In Ben Hecht’s amazing memoir, Child of the Century, he tells of a great actor for whom work suddenly dried up. He kept trying, showing up at auditions, knocking on doors, but although everyone professed great respect for his work, he was treated as a has-been. Finally, a really great opportunity came up, where a young producer who was a big admirer was casting for a role that was perfect for his skills. He read his lines beautifully; he was sure he had landed the part. But to his chagrin the producer called him into an office to tell him his services would not be needed.

“The problem is this part calls for a bald man and you have a splendid head of hair.”

The actor leapt to his feet. “I have never revealed this before,” he shouted. “But in actuality I have lost my hair.” With a flourish, he pulled off his toupee.

“I’m sorry,” said the producer. “I still see you as a man with hair.”

This comes to mind when perusing the one element of the Iraq Study Group report that merits analysis. Generally, its living in the past is a presumptive liability. Still, we should consider the possibility that the past may be sufficiently prologue to inform some of our calculations in the present.

Here is the nub. The Baker Boys tie Iraq to the region and the region to Israeli-Palestinian friction. Solve the continent, solve the country: what a deal! (Tony Blair actually said: “This is simple.”) Putting aside the implausibility of suddenly cleaning up the Palestinian mess, the interesting contention here is this: it is the same old war. Don’t be fooled by the Islamic baldness or the al-Qaeda hairpiece, this is the same hirsute Arab fighting for land, not ideals.

Baby boomers like me (born in ’58) grew up with Arab-Israeli friction always on the front pages. A touch of terrorism, a pinch of politics, a couple of UN condemnations, a dab of diplomacy and the occasional whit of war. If anyone in those Arab countries was a Moslem, it was not particularly noticeable. All the angry talk — and the happy talk — was about pan-Arab unity, nationalism, sovereignty, land rights, water rights and all the sundry important and unimportant minutiae that engage governmental types.

Nasser, Faisal, King Hussein, Assad, the Shah, Qaddafi, the Gemayels, Colonel Haddad, Arafat, Sadat — all these guys were players in the Middle East melodrama without Muhammad’s name coming up outside the American boxing ring. The various negotiators, shuttlers and summiteers, Baker the Third among them, were at home navigating in these muddy waters of unenlightened self-interest. Arafat, with his stubble, was the embodiment of this ethic: a rapacious, appetent vulture too busy gorging on carrion to shave; fill his belly, the diplos figured, and he’ll leave you in peace.

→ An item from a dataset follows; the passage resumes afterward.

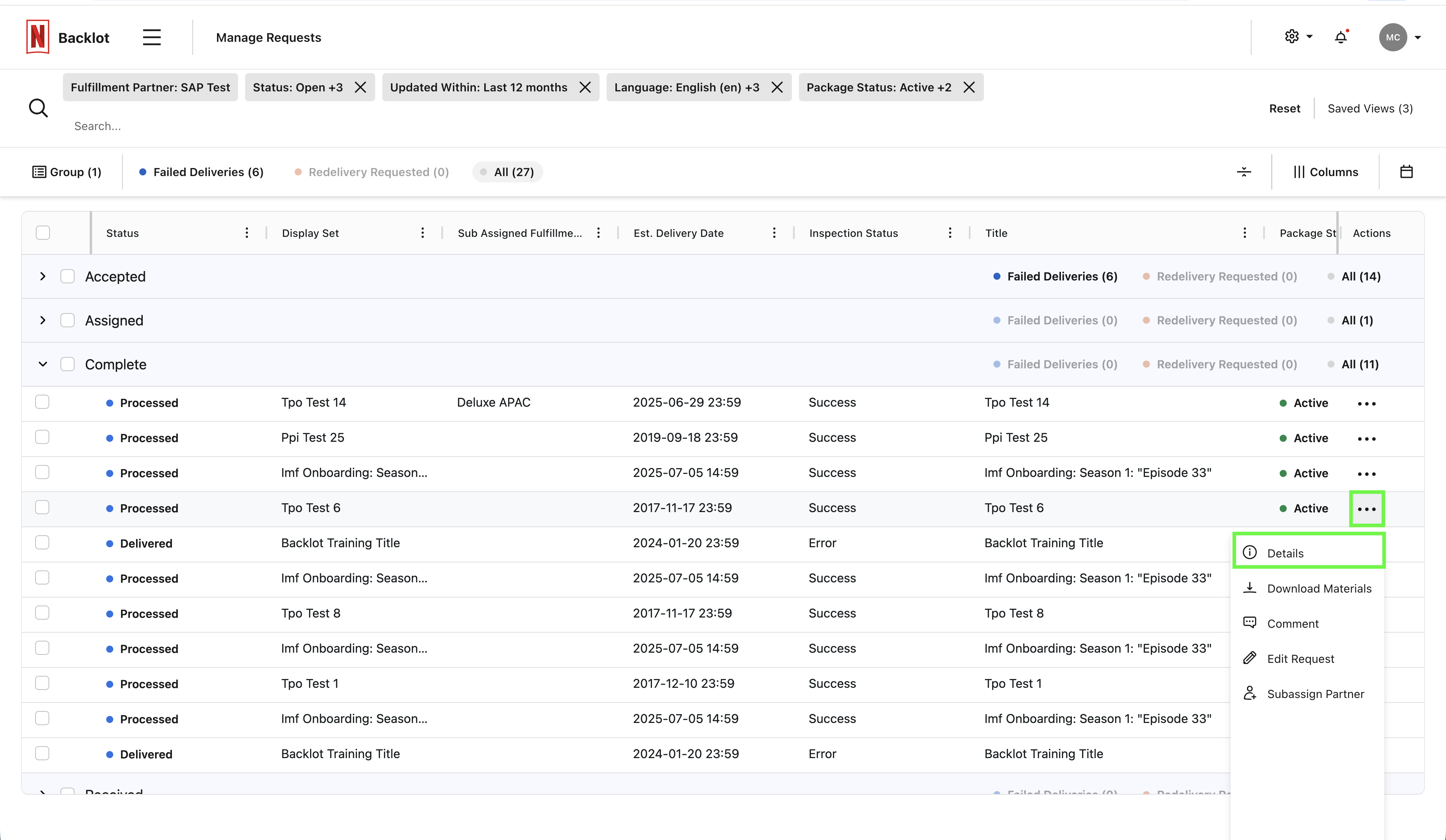Expand the Accepted group
This screenshot has height=840, width=1446.
coord(43,276)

The advent of bin Laden and his cohorts brought a new vocabulary to a preexisting skirmish. Old embargo, new jargon; old cargo, new argot. Suddenly the fight was not against Arabs but Muslims, fighting for Allah, not Arabia. The Arab-vs.-Caucasian East-vs.-West model was retired and it became Islam vs. Judaism and Christianity. The atheists began rubbing their hands gleefully: you see, religion causes all the world’s wars. And all the thirtysomething analysts are out researching Mohammedan incunabula for clues to the Koranic apocalypse.

Most of the old-style Arab regimes are still in place, some under identical management. It seems reasonable to posit that those autocrats assume they can keep the lid on the theocrats. Repression comes naturally to them, as in all those old Eric Ambler novels where a stocky man with a moustache introduced himself as head of the Security Police and suddenly all the unrest was quashed. But a lot of toothpaste has been squeezed out of the tube and a lot of genies have come out of the bottle, and it is questionable indeed if they can be put back inside.

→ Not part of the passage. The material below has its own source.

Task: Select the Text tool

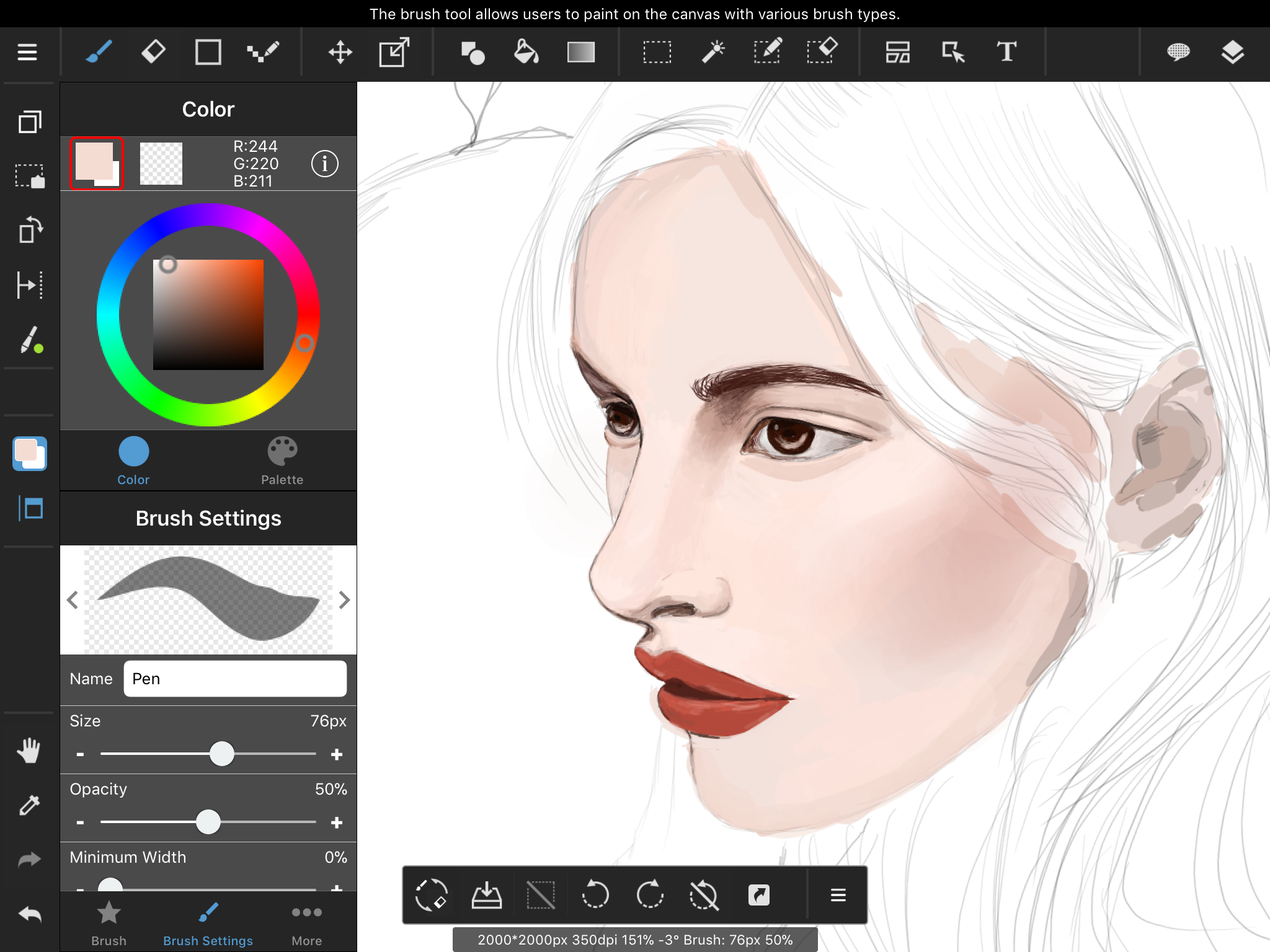Action: point(1006,52)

Which leaves us with an interesting conundrum. Should we view the Islamic movements as the primary historic force guiding the Arab world at this time? Or should we accept the Baker view halfway, namely that the Islamic enemy is rootless and stateless and our best ally in defeating it is the sitting Arab hierarchy? Which is the hit show of the next Mideast generation, Despot Housewives or Allah in the Family?

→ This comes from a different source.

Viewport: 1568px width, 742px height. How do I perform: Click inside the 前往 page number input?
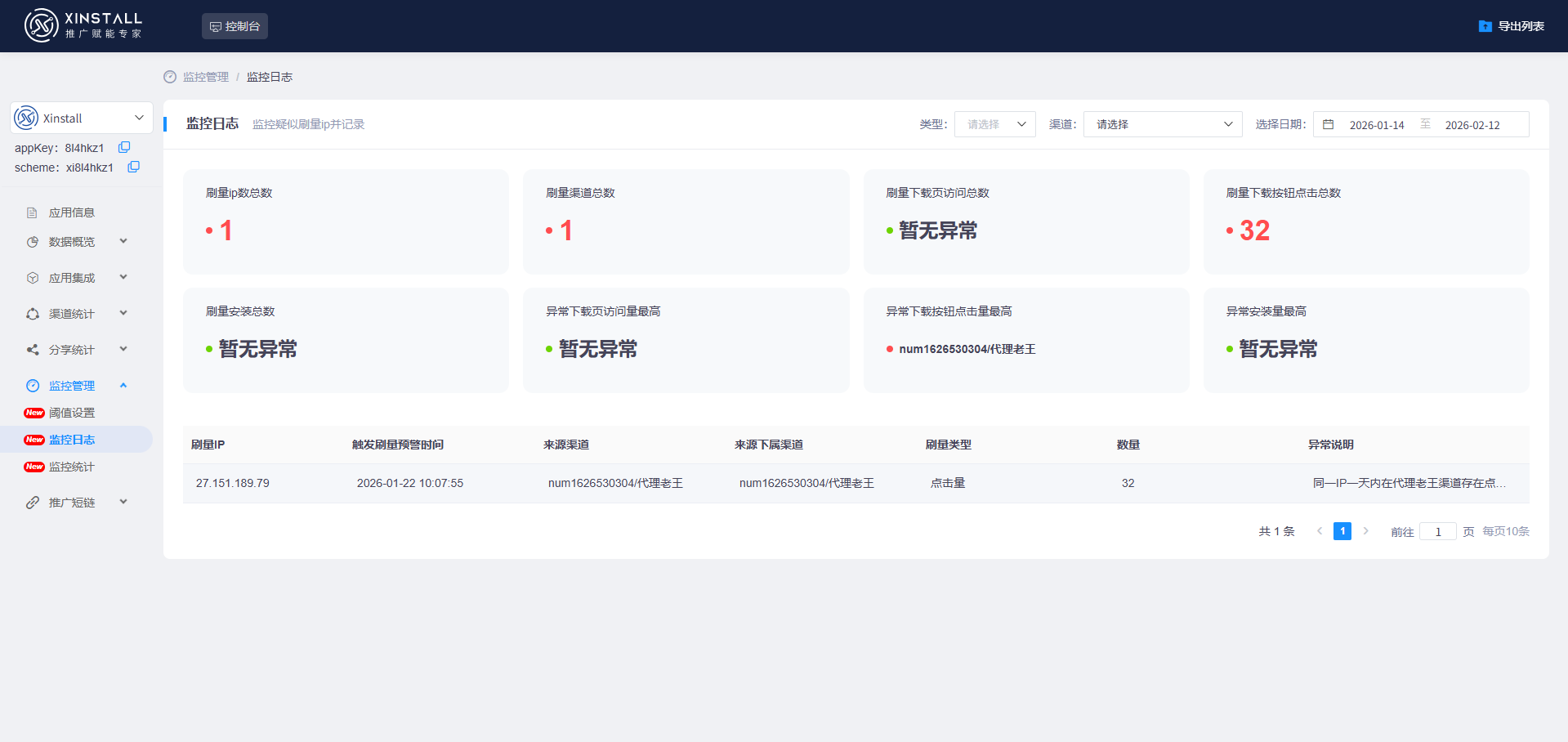tap(1438, 531)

One thing is certain. On either side of this coin, dealing with Iran is poison. If Islam is in the ascendant, Iran is its avatar. And if Islam is a dangerous sideshow, Iran is its one sovereign foothold and needs to be kept in check. One piquant idea emerges from this meditation: if someone could figure out a bonus we can hand Syria, short of control of Lebanon, enough to enlist them as an ally against Iran, now that could be very interesting. But for right now, I think I’ll keep my wig on.